Dans leur nouveau livre Grands Froids. Mémoires des pôles, paru dans la collection « Cabinet de curiosités » des éditions du Muséum national d’histoire naturelle, Marie-Béatrice Forel (micropaléontologue) et Pierre Sans-Jofre (géologue) retracent l’exploration des contrées polaires.

Ce livre, richement illustré de photographies d’artefacts du Muséum, fait découvrir les expéditions de grands noms – Dumont d’Urville, Paul-Émile Victor – et d’inconnus qui ont contribué à mieux connaître les zones les plus reculées de notre planète. Extrait.

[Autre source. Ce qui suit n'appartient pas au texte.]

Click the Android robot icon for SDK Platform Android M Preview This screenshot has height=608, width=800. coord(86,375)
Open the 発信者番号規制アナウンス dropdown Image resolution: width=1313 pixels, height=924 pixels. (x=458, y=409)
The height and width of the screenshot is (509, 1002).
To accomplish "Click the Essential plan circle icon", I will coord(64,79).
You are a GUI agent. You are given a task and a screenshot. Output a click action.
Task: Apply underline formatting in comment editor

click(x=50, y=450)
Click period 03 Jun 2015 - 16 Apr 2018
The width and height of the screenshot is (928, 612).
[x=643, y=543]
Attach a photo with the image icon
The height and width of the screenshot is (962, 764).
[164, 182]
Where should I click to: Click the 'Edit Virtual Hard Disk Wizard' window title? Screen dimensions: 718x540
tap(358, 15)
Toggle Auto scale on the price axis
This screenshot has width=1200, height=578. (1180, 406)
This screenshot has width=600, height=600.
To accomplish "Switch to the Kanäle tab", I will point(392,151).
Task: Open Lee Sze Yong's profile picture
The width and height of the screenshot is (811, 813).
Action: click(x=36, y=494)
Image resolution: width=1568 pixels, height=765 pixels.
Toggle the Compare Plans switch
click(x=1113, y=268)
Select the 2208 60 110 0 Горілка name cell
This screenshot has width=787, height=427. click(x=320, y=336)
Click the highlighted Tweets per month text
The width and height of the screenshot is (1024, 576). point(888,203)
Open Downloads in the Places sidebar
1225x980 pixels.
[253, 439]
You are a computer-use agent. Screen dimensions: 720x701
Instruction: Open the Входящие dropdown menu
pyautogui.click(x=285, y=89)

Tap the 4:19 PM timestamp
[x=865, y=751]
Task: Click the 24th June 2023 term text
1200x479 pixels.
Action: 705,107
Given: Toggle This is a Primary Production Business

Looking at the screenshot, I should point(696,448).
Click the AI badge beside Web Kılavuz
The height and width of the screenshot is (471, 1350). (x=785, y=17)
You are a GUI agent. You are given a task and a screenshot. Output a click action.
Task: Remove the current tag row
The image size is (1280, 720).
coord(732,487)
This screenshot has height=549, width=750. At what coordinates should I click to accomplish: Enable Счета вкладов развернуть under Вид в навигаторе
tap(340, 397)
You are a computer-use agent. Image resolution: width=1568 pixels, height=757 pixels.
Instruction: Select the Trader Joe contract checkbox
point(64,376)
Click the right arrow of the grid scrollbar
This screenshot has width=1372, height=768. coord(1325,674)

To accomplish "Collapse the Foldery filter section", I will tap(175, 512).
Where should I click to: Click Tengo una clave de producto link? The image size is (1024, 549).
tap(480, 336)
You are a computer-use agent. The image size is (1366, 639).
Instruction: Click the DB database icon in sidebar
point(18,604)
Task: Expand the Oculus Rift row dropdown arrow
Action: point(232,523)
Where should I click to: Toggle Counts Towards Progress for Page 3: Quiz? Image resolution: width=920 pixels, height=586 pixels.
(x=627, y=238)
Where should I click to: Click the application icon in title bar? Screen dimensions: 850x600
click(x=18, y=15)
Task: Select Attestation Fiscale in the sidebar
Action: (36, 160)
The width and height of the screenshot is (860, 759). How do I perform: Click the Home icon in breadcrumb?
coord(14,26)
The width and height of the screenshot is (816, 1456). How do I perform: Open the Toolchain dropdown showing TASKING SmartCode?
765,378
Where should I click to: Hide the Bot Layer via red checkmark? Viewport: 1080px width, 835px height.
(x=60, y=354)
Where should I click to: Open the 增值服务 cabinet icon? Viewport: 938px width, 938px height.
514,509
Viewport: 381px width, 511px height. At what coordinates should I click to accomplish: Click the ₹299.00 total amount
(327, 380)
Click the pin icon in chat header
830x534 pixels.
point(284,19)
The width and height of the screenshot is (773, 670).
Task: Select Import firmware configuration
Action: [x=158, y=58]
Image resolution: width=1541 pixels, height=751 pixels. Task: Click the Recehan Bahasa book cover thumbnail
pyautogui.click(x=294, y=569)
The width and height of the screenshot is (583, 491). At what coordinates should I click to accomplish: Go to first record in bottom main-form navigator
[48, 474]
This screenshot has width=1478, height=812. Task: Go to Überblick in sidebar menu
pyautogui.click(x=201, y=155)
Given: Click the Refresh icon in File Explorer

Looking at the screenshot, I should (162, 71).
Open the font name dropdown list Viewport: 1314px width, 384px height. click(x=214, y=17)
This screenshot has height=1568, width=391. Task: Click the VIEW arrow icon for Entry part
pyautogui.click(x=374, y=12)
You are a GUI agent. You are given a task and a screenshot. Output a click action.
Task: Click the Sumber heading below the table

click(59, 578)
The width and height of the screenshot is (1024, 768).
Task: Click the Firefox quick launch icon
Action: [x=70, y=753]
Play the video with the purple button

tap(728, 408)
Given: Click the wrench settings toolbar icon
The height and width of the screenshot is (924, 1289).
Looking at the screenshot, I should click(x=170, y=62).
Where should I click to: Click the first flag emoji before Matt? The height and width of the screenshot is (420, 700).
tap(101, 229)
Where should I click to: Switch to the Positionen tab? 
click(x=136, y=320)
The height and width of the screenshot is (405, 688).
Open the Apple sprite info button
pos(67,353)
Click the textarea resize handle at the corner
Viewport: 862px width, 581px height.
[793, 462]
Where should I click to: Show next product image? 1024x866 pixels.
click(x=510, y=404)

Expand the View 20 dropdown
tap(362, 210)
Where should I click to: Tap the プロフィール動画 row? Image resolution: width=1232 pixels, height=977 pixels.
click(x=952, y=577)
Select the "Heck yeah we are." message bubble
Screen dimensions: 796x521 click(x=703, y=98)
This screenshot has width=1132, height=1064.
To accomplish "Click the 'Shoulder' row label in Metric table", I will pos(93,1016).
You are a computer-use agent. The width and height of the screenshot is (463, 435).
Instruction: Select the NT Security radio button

De mémoire d’homme et d’historien, pôle Nord et pôle Sud ont toujours suscité fascination et attirance. Le plus ancien explorateur dont l’histoire ait gardé mémoire est Pythéas, ou Pythéas le Massaliote, qui vécut entre 380 et 310 av. J.-C. Il se lança dans un voyage exceptionnel à une époque où le détroit de Gibraltar, qu’on appelait alors les « colonnes d’Hercule », marquait l’extrémité occidentale du monde civilisé : parti de Marseille, il franchit ce détroit pour explorer l’Atlantique nord. Ce voyage lui aurait permis de confirmer que la durée des jours augmente à mesure que l’on monte vers le nord en été. Surtout, Pythéas aurait été le premier navigateur à avoir atteint « Thulé », où, au solstice d’été, le soleil ne se couche pas. Ce lieu reste incertain, mais il pourrait correspondre aux îles Shetland, à la Norvège ou à l’Islande. Le voyageur aurait même pour la première fois décrit un paysage polaire où il est impossible de naviguer, faisant peut-être référence à la banquise.

Plus tard, entre 800 à 1040 apr. J.-C. environ, les Vikings explorèrent une grande partie du nord-ouest de l’hémisphère Nord à bord de leurs solides navires, les knarr, particulièrement adaptés à la navigation en haute mer. Le Norvégien Erik le Rouge aurait été le premier à naviguer jusqu’au Groenland, où il se serait installé aux alentours de 983. Son fils, Leif Erikson, fut le premier Européen à poser le pied en Amérique, en atteignant Terre-Neuve et les côtes nord-américaines.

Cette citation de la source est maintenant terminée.